In vitro local field potential (LFP) recordings from hippocampus slices were performed as previously described (Leao et al. 2009). Following decapitation under isoflurane anaesthesia, brains of P18-P25 cKO and littermate control mice were removed from the skull and placed in ice-cold high-sucrose artificial cerebrospinal fluid (ACSF) (in mM: KCl, 2.49; NaH2PO4, 1.43; NaHCO3, 26; glucose, 10; sucrose, 252; CaCl2, 1; MgCl2, 4). A vibratome (VT1000, Leica Microsystems) was used to obtain horizontal hippocampal slices that were moved to a submerged recording chamber containing ACSF (in mM: NaCl, 124; KCl, 3.5; NaH2PO4, 1.25; MgCl2, 1.5; CaCl2, 1.5; NaHCO3, 30; glucose, 10), constantly bubbled with 95 % O2 and 5 % CO2 and kept at 35 °C for 1 h then maintained at room temperature.

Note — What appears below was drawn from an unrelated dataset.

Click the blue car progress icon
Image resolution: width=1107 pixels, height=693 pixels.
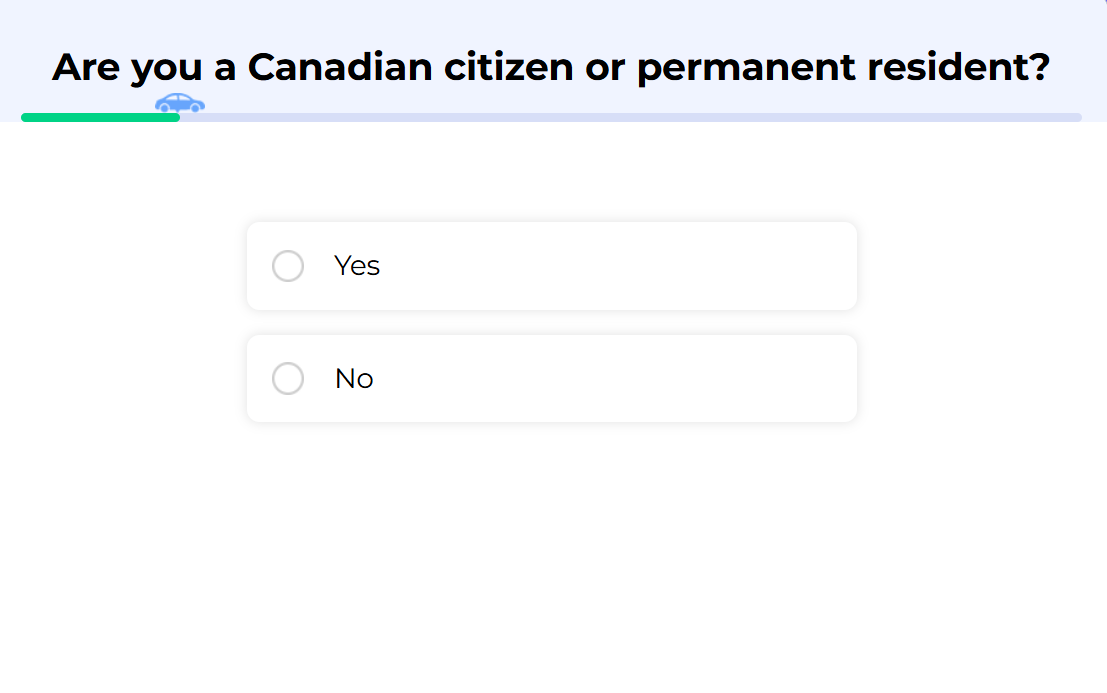tap(180, 103)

For LFP recordings, slices were transferred to an interface-type chamber and kept at 35 °C (Zelano et al. 2013). A recording glass pipette filled with ACSF was placed in the stratum radiatum of CA3. LFP signals were amplified 100× using custom-made amplifier (John Curtin School of Medical Research, Australian National University), low-pass filtered at 3 kHz and digitized at 10 kHz by a National Instruments DAQ card. Data were analysed using Matlab (Mathoworks).